Le thérapeute considère que la ressource se trouve dans ce qui appelle l’attention et c’est cela qu’il va mettre un grand soin à rencontrer, grâce à un entretien guidé mais non directif. Tout ce qui émerge dans la séance contribue à l’identifier: il peut s’agir d’une expérience passée, d’une émergence transgénérationnelle (en séance on peut rencontrer un-e ancêtre), voire transpersonnelle. On ne cherche pas à rassurer l’être qui émerge dans la thérapie, on l’accueille de manière inconditionnelle. Pour cela, le thérapeute valide ce qui a été éprouvé: une peur, une angoisse, un vertige, une phobie sociale, une pulsion, alimentaire ou autre, etc. Il le valide aussi dans sa dimension: «à quel point» ceci a-t-il été ressenti? Une fois, une dame m’a dit: «C’est tellement intense que même l’infini ne pourrait pas le contenir.»

Il ne s’agit donc pas de retraverser des événements pour s’en libérer?

Surtout pas, car la reviviscence peut être dommageable. La maïeusthésie ne s’intéresse pas à la mémoire (qui est une trace des faits) mais au mémoriel (qui est une trace des êtres qu’on a été). On est dans le registre de l’expérientiel, pas du souvenir. Il ne s’agit pas non plus de «s’imaginer l’être qu’on a été» mais de le rencontrer. S’il a été mis de côté car trop chargé émotionnellement, il va pouvoir être récupéré parce que le thérapeute et son patient l’entendent, le valident et lui accordent sa place.

C’est un peu une réintégration?

Oui, on pourrait aussi parler de reconnexion avec ce qui a été séparé, ce qui n’est rien d’autre que le mouvement naturel de la vie. Parfois, on aboutit plutôt à un déploiement, dans le cas où celui ou celle que le patient a été à un moment de sa vie n’a pas pu se déployer. La thérapie donne à cet «être qui n’a pas pu advenir» l’opportunité de devenir ce qu’il avait à être. Je rejoins le psychologue humaniste Abraham Maslow qui espérait que les praticiens ne seraient pas des gens qui guérissent des maladies, mais qui accompagnent les patients pour devenir ce qu’ils ont à être – sachant que ce qu’ils ont à être est concomitant avec ce qu’ils sont. On pourrait presque dire que la maïeusthésie, ce n’est pas autre chose que restaurer un état communicant, c’est-à-dire ouvert, entre le patient aujourd’hui et celui qu’il a été à un autre moment de sa vie.

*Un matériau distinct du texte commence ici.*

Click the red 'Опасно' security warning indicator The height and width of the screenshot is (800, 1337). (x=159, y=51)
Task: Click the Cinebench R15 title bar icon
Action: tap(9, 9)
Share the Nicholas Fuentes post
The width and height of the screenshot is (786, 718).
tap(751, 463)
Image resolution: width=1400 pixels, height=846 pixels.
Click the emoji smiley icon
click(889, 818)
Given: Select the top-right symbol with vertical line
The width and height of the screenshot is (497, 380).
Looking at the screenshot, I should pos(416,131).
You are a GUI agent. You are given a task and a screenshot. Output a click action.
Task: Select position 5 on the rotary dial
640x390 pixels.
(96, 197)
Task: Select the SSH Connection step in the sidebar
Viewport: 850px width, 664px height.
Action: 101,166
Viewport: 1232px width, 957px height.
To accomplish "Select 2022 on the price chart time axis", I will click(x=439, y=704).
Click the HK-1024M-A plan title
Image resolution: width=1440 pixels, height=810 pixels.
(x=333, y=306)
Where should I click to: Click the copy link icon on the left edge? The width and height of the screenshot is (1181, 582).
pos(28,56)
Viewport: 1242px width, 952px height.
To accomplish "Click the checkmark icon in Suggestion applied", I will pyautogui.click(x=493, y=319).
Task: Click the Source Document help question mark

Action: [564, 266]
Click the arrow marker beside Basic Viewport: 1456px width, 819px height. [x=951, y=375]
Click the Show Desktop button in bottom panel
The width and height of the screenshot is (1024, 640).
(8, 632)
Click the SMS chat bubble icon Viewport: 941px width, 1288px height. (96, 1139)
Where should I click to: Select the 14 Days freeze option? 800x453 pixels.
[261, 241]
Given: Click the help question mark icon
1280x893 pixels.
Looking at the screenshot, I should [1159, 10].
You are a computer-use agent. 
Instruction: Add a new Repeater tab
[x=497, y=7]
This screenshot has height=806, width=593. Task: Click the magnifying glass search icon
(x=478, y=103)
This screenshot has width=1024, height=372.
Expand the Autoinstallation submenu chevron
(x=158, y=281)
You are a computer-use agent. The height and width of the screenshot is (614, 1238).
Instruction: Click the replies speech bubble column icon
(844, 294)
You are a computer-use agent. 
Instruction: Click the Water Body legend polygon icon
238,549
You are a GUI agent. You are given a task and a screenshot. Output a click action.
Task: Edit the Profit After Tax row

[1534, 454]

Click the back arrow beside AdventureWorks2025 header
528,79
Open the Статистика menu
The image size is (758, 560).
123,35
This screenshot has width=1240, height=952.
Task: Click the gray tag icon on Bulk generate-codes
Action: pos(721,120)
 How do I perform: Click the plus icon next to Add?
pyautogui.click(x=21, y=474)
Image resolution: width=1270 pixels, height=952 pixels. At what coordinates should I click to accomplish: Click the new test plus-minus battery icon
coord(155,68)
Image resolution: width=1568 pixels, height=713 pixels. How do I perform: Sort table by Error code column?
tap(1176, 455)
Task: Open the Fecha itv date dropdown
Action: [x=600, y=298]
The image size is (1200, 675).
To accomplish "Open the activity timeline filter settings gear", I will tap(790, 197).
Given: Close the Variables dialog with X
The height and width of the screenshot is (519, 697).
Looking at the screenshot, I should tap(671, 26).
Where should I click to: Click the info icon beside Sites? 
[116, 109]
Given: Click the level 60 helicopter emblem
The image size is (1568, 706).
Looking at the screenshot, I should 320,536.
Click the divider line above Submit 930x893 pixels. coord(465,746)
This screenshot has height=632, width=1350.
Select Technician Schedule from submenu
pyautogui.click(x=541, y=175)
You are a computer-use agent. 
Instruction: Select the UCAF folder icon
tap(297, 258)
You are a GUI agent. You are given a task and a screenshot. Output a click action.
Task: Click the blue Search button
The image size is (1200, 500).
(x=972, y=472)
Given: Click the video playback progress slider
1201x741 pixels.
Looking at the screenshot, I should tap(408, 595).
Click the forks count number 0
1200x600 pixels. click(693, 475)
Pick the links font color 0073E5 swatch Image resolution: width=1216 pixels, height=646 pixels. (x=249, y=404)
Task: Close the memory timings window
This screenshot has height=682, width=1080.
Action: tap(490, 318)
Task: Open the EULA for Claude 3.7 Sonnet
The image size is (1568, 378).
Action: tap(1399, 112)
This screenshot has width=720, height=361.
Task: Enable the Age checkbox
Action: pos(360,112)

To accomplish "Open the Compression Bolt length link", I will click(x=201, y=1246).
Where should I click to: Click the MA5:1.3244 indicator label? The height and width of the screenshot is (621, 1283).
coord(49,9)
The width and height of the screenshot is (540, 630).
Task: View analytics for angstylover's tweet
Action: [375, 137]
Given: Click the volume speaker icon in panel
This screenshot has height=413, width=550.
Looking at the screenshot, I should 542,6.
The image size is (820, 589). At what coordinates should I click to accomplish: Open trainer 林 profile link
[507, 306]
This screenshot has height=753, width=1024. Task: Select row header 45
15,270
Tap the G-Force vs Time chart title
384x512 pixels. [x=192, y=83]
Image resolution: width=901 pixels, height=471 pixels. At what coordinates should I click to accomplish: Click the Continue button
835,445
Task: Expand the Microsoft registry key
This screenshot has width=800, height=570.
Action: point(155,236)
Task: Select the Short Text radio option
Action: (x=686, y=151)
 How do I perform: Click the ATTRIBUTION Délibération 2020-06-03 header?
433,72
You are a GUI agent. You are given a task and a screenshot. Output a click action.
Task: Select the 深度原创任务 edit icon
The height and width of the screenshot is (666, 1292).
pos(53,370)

Et le symptôme? Vous ne cherchez  pas à le faire disparaître?

Le symptôme ne disparaît pas parce qu’on aurait guéri une maladie. Il disparaît parce qu’on a accompli ce à quoi il servait: accueillir ce qui appelait à être entendu. Le thérapeute échappe au «je veux» et au savoir préfabriqué. Sa posture repose sur le tact psychique, en ajustement permanent, et amène une reconnaissance existentielle des «êtres de soi» qui émergent chez son patient. Cette rencontre produit naturellement une réjouissance, qui est elle-même une source thérapeutique. On pourrait presque dire de la maïeusthésie que c’est une thérapie par la réjouissance.